Levantei-me tarde, sem pressas. Peguei num livro e deixei-me cair dentro da história como quem entra num outro mundo. As horas passaram quase sem dar por elas, até a voz da minha mãe me chamar para almoçar. Até ali o dia corria tranquilo, sereno, sem grandes pensamentos nem inquietações.
À tarde o caminho foi praticamente o mesmo. Voltei ao livro, voltei ao sofá, voltei ao silêncio confortável de um domingo que se arrasta devagar.
Mas com o avançar das horas começou a nascer em mim um nervosinho estranho. Primeiro discreto, depois mais insistente. Uma pequena dor na barriga, dessas que parecem avisar que alguma coisa se aproxima. Só que eu não percebia o quê.

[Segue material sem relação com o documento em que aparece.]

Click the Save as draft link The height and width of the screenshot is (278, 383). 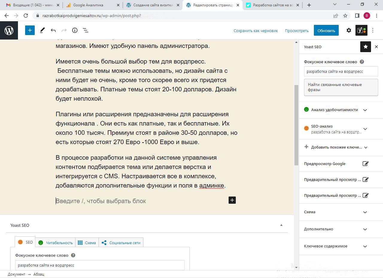[x=256, y=31]
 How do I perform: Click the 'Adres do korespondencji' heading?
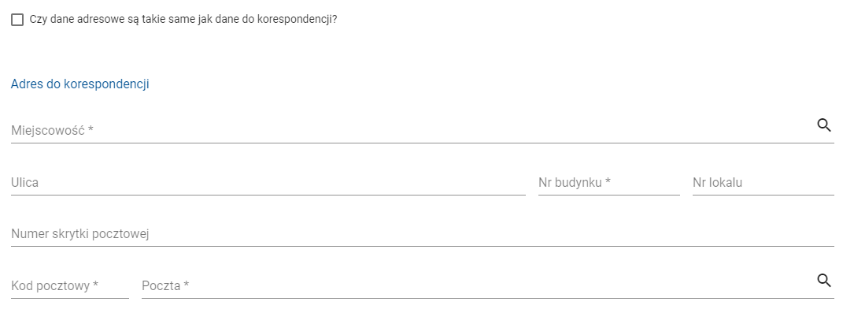[79, 84]
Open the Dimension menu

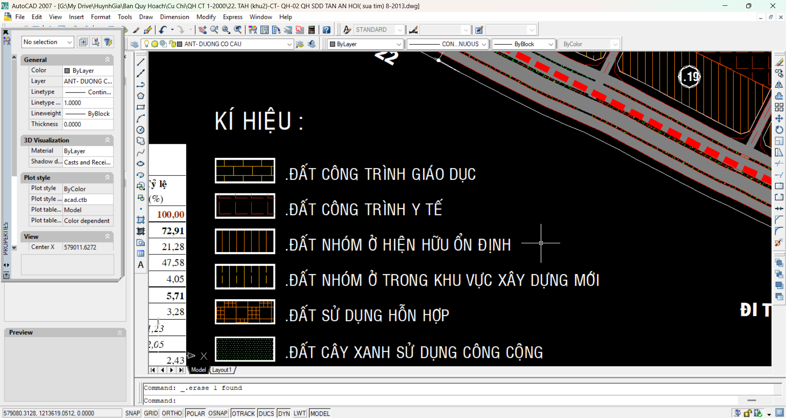(x=174, y=17)
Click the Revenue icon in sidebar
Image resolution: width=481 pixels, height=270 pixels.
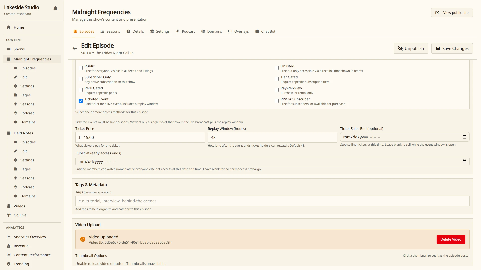click(9, 246)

Andei assim algum tempo, meio inquieto, meio distraído, até que de repente a resposta caiu como um relâmpago simples.
Amanhã começam as aulas.
Levantei-me quase de um salto do sofá, onde já estava meio a dormitar, e fui para o quarto preparar os livros para o dia seguinte. Cadernos, canetas, tudo alinhado como soldados antes de uma marcha.

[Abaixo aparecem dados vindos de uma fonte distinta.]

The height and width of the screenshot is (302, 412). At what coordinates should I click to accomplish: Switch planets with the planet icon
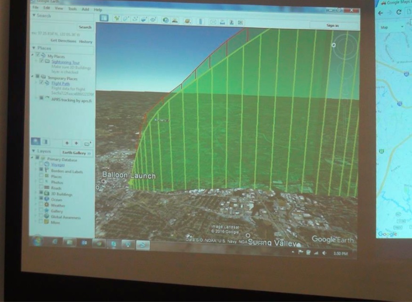(x=188, y=21)
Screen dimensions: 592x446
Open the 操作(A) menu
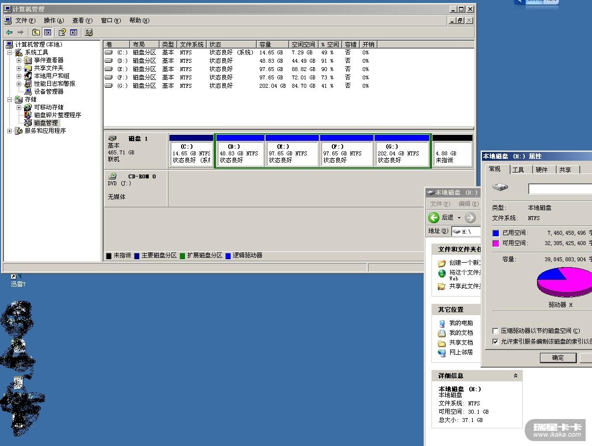54,21
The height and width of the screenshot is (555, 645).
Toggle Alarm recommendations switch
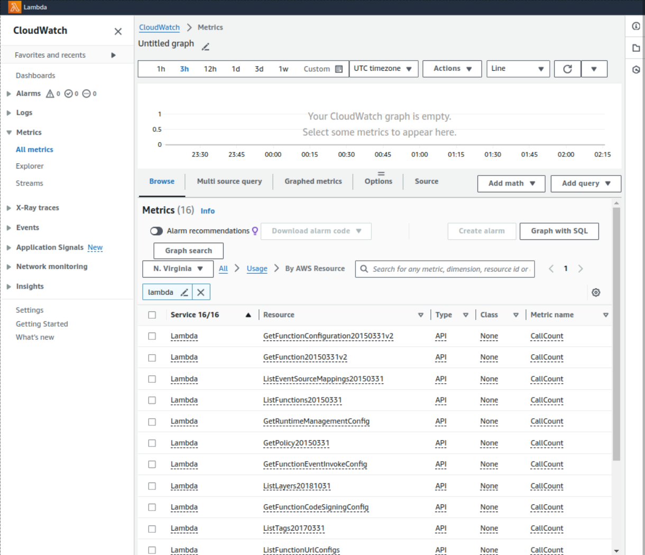pos(156,231)
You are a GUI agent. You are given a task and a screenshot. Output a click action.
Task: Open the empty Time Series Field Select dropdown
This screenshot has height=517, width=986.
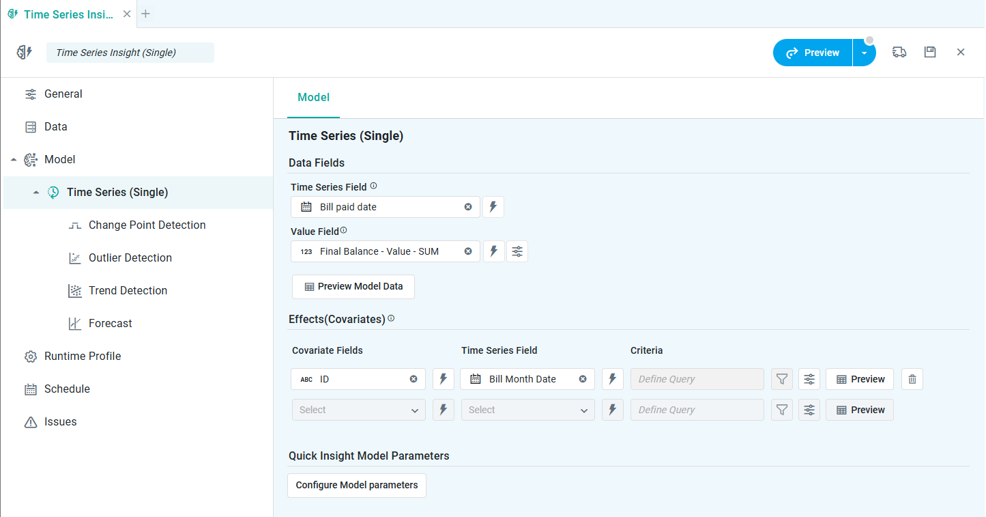[527, 410]
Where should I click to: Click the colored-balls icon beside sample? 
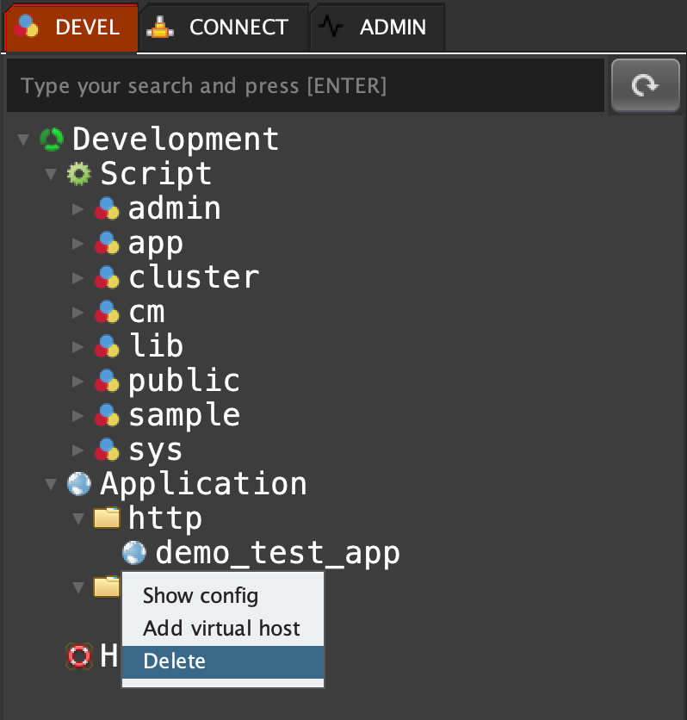click(x=107, y=415)
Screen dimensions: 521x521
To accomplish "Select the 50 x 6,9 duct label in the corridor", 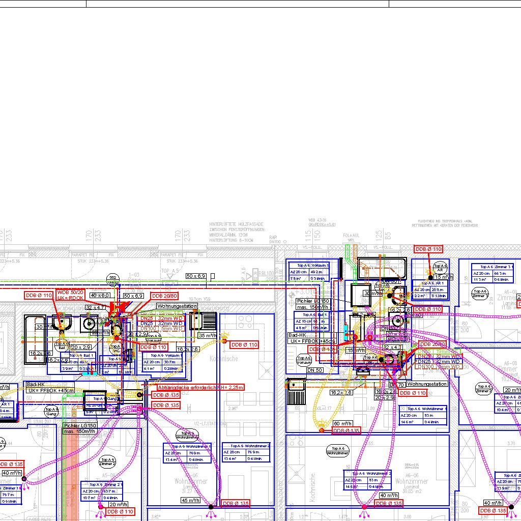I will coord(196,276).
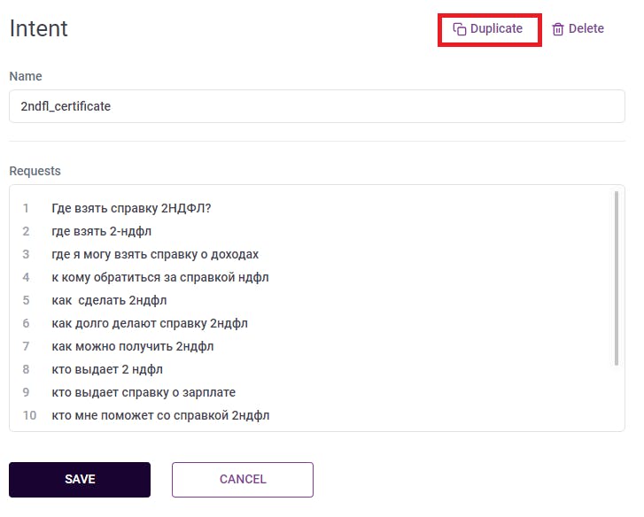Click request "кто выдает справку о зарплате"
The height and width of the screenshot is (517, 644).
[x=144, y=393]
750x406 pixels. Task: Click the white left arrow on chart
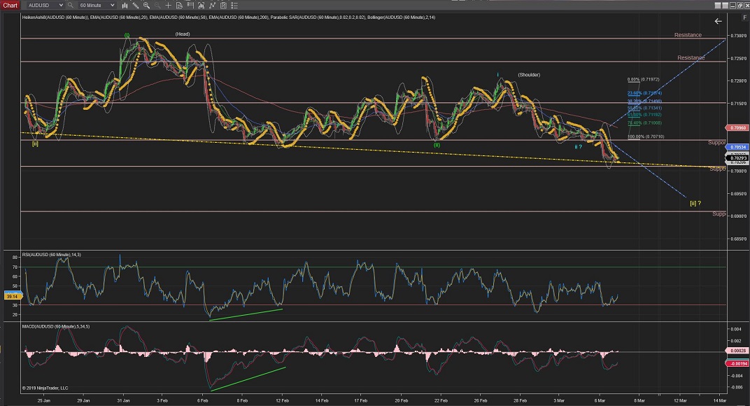[718, 22]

E agora que a noite chegou, só quero que o sono viesse depressa. Que a madrugada passasse rápido e que o amanhã chegasse sem demoras.

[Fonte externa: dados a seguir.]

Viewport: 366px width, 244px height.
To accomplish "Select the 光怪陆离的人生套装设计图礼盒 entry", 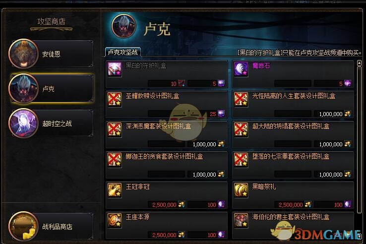I will pos(293,104).
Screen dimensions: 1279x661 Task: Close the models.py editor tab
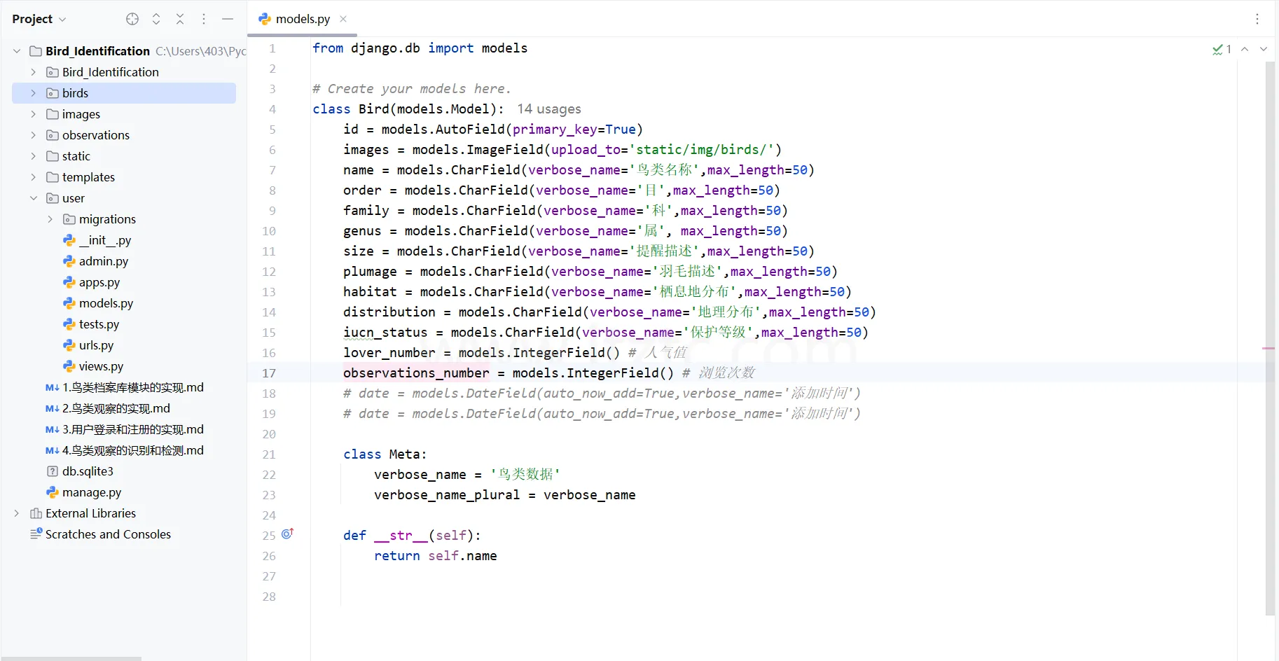(x=343, y=19)
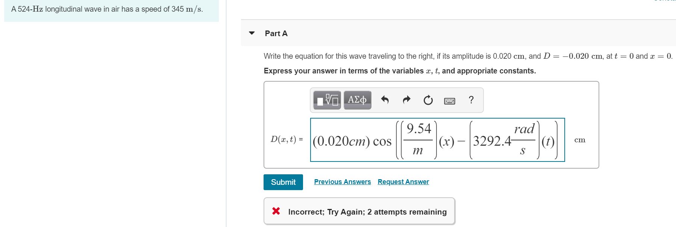
Task: Submit the answer for Part A
Action: pyautogui.click(x=283, y=182)
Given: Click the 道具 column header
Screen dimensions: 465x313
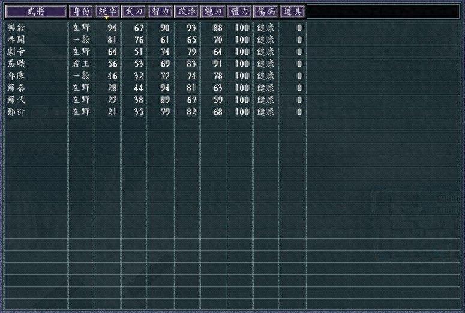Looking at the screenshot, I should [x=292, y=11].
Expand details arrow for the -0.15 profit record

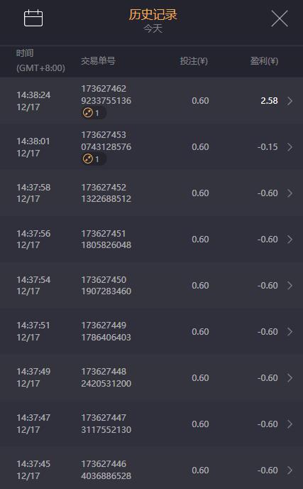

Mas o nervosismo não desapareceu. Pelo contrário, parece ter crescido.
O curioso é que nem percebo bem porquê. Não é a primeira vez que vou para a escola. Já conheço os corredores, as salas, o cheiro dos livros e o barulho das campainhas.
Mesmo assim, algo dentro de mim anda agitado, como água num copo que alguém acabou de mexer.
Se este nervosismo não se acalma depressa, desconfio que esta noite não vai ser grande coisa. O sono pode até vir… mas não sei se virá tranquilo.